===== Kutipan Teks

Satu tambah satu bagi pelukis produktif Iswanto hasilnya bukan dua, tapi bisa jadi seribu, satu juta, bahkan bilangan tak berbilang. Dari satu objek, satu ide, satu warna, satu fundamental, ia bisa mengolahnya menjadi kaya estetika dan psikologi visual di puluhan kanvas putih, tanpa satu detik pun terlewatkan keterampilan tangan artistiknya. Tidak penting pula ia sedang mood atau situasi duka lara perpisahan dengan orang terdekat. Hatinya, pikirannya, menjadikan hitam bukan berkabung, merah bukan amarah, kalah bukan kekalahan, kompetisi bukan perang tanding. "Semua Bisa Menang", toreh judul salah satu lukisannya. Dan, "semua saya beri penghargaan." tandasnya atas setiap peristiwa kehidupan. Penghargaan itu adalah warna-warna cat pada kanvas-kanvas besar yang siap ia pamerkan pada 29 Juni – 17 Juli 2012 di Bakrie Tower, Rasuna Epicentrum, Jakarta. Pameran Tunggal mengusung tema COLOR OF LIFE dipastikan menampilkan kreativitas terbaru tahun ini sebagai tanda produktivitas Iswanto mengalir selaras dinamika hidupnya yang terus melaju ke depan, ke tujuan, cita-cita akan kebermaknaan diri sebagai aset dunia, aset kehidupan.
Ketika
tim liputan IndonesiaSeni.com datang ke studionya di kawasan Pejaten,
Jakarta Selatan, pelukis yang selalu tersenyum ini menyambut dengan
penampilan penuh bercak cat di kaos oblong yang membalut tubuhnya.
Setiap ruangan seolah menjadi studio lukisan. Kanvas-kanvas besar
bertumpuk, berjajar, dan yang belum terselesaikan sebagai media artistik
terpajang menunggu sentuhan dan pengamatan. Diterpa cahaya lampu,
lukisan-lukisan cat minyak dan akrilik dengan karakteristik warna-warni
kontras menyembul hidup seperti ingin menunjukkan sisi kehidupan yang
menarik dijenguk. Ekspresif. Itu kesan yang pasti tertangkap mata pada
pandangan pertama, apa pun objek sapuan sang pelukis: kuda, manusia,
sepeda, subtil benda-benda, bahkan corak warna background, garis, dan
setiap gurat bentuk. Beberapa lukisan berupa graffiti angka dan puisi
spontan dan saling bertabrakan, baik kata, huruf, maupun pulasan warna
yang ramai dan berani.

==========
===== Data Masukan

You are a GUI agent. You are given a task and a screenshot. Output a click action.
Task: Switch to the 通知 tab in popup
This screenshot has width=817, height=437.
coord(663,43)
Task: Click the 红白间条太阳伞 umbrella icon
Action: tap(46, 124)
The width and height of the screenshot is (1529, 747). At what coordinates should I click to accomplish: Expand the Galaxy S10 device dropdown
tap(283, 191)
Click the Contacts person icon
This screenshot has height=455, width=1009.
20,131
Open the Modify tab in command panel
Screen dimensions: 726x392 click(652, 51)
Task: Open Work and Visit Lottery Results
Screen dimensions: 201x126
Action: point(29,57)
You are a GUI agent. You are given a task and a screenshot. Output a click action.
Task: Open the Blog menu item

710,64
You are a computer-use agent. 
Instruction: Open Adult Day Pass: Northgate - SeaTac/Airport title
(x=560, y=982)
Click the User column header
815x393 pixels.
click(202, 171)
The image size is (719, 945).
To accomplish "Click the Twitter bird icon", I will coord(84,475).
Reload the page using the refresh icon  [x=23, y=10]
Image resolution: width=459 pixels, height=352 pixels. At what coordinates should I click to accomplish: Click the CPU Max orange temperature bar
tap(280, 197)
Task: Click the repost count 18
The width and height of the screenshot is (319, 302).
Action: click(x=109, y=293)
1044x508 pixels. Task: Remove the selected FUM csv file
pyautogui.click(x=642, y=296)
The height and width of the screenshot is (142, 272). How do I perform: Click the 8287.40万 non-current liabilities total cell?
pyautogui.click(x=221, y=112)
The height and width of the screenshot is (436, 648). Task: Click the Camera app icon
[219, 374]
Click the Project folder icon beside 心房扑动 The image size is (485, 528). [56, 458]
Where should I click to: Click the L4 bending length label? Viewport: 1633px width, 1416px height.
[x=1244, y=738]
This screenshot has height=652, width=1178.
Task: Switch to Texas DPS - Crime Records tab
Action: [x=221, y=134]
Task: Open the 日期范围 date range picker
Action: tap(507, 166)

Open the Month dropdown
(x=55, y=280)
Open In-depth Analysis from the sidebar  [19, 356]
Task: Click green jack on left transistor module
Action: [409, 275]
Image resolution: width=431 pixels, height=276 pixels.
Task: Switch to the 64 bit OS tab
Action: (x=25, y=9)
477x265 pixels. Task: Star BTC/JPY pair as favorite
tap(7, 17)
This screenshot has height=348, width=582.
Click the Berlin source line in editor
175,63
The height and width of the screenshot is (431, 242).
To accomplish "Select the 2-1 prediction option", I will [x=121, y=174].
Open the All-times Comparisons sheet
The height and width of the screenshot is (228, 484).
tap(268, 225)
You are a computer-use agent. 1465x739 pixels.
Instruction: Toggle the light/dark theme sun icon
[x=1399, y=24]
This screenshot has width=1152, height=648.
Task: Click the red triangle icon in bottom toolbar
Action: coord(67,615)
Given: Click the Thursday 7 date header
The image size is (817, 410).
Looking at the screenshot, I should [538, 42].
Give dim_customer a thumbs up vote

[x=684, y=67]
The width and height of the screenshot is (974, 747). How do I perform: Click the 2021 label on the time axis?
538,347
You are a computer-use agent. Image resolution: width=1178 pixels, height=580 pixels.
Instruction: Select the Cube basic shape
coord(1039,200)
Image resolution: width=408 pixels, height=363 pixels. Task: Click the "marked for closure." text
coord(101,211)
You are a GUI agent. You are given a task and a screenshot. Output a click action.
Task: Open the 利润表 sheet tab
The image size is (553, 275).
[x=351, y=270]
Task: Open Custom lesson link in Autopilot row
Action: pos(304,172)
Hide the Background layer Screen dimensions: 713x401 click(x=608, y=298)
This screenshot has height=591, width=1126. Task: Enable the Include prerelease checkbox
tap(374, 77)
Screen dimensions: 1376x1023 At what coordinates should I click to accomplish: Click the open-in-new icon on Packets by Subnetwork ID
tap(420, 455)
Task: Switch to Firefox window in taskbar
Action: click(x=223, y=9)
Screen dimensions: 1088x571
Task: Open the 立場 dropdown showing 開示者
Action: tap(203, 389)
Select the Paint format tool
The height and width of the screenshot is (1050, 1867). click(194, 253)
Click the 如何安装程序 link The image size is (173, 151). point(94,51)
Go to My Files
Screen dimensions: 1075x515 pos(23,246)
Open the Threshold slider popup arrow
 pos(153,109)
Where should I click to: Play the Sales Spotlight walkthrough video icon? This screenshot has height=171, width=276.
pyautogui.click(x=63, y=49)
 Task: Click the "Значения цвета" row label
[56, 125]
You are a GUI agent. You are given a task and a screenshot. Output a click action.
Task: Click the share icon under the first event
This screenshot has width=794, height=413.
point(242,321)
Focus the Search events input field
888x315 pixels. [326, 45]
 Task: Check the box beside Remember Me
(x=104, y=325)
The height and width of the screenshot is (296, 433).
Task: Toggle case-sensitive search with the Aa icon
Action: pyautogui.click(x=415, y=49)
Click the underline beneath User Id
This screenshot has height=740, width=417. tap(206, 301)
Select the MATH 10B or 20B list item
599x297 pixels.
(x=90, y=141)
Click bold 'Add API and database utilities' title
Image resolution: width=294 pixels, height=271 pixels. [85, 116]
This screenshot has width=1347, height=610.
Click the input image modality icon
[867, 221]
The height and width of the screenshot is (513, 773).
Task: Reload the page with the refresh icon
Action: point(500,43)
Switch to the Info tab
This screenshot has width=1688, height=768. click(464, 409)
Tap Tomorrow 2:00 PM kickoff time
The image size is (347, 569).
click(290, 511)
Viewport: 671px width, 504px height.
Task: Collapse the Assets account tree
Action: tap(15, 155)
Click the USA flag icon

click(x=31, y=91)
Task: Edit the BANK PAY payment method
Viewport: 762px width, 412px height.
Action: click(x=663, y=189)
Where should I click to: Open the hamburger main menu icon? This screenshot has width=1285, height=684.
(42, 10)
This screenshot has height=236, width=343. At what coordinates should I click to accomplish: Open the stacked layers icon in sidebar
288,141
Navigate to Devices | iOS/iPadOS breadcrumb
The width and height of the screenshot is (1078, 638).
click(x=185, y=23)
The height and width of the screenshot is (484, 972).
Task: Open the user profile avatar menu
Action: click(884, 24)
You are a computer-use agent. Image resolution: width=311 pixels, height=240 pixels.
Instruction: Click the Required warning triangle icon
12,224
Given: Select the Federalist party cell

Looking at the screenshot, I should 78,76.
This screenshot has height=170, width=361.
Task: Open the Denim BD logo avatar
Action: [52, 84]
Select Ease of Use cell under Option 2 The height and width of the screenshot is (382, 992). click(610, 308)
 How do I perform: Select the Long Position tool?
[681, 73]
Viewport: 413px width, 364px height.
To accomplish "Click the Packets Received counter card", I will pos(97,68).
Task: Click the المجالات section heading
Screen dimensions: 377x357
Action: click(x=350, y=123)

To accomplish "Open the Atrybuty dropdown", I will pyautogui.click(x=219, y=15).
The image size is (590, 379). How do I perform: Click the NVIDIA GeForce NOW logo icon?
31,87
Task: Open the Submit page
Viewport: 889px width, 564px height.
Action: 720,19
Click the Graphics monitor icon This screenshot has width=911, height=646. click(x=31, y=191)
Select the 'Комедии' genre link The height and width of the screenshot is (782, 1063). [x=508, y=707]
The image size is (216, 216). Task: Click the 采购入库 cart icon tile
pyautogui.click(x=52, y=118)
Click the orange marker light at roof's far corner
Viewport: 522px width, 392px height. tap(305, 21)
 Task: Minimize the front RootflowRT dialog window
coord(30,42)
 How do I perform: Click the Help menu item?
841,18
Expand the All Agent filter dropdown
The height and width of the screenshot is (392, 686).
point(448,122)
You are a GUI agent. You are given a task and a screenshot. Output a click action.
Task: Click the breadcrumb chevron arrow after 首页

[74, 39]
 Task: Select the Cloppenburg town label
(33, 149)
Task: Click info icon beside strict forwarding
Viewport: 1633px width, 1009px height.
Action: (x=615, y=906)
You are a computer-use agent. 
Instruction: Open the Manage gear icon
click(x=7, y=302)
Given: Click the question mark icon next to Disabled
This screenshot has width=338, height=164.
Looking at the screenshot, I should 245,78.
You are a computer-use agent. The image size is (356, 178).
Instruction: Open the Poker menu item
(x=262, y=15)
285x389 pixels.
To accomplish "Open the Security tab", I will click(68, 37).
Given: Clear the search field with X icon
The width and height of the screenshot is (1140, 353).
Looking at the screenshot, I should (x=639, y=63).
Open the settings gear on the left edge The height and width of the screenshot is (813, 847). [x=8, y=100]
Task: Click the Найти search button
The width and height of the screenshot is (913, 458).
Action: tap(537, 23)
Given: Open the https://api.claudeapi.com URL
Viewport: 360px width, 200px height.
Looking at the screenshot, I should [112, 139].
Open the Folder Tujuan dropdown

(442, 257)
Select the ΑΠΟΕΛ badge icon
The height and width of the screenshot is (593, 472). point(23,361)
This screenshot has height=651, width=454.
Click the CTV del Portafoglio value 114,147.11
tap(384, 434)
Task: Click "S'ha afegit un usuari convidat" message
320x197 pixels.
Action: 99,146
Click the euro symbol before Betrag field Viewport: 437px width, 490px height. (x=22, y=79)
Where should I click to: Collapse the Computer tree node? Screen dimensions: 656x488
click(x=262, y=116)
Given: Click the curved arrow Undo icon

==========

Tugas Tertulis →
A. Baris catatan mana saja yang memuat string "what"? Kumpulkan semuanya, dan bedakan huruf besar dari huruf kecil.
B. Teruskan artikel tentang pelukis Iswanto mulai dari kalimat terakhirnya.

Jawaban →
A.
The width and height of the screenshot is (1529, 747). At what coordinates should I click to accomplish: Expand the Galaxy S10 device dropdown
Image resolution: width=459 pixels, height=352 pixels. At what coordinates should I click to accomplish: Click the CPU Max orange temperature bar
Screen dimensions: 1376x1023 At what coordinates should I click to accomplish: Click the open-in-new icon on Packets by Subnetwork ID
This screenshot has height=236, width=343. At what coordinates should I click to accomplish: Open the stacked layers icon in sidebar

B.
Iswanto menegaskan sepanjang proses kreatifnya tidak mengenal rekayasa eksperimen. Realisme, naturalisme, dan yang kemudian lebih menjadi ciri khasnya yakni ekspresionisme adalah bahasa hati dan gerak pemikiran reflektif. “Saya lempar cat ke kanvas saja itu sudah merupakan kebenaran. Apa yang saya ucapkan, tumpahkan, itulah kemurnian yang mengalir dari bahasa hati. Bagi saya hati lebih cerdas, dan dengan keyakinan saya mengatakan asyik, maka sesuatu itu efeknya jadi asyik,” demikian prinsip pria kelahiran Kebumen,25 April 1964.
Meski demikian, penyelesaian setiap karya tetap berbeda. Iswanto yang sejak kecil telah menuruti bakat alam dan keturunan berkesenian dari kakek yang pematung dan ibu pembatik, belum pernah mengalami stagnasi. Ketika kejiwaannya berada di pusaran kisah sedih perceraian dengan wanita yang dicintai, tidak ada karya yang terbiarkan terlantar. Tangannya tetap bergerak dalam kesunyian.
“Saya memandang seni persis hidup itu sendiri. Waktu mengalami perpisahan dengan istri, tiga tahun saya mencoba merasakan tidak usah melakukan apa-apa itu bagaimana? Tapi saya tetap melakukan pengolahan, istilahnya men-charge. Bagi saya tidak ada satu detik pun untuk dibuang. Hanya saja saya tidak aktif di pameran.”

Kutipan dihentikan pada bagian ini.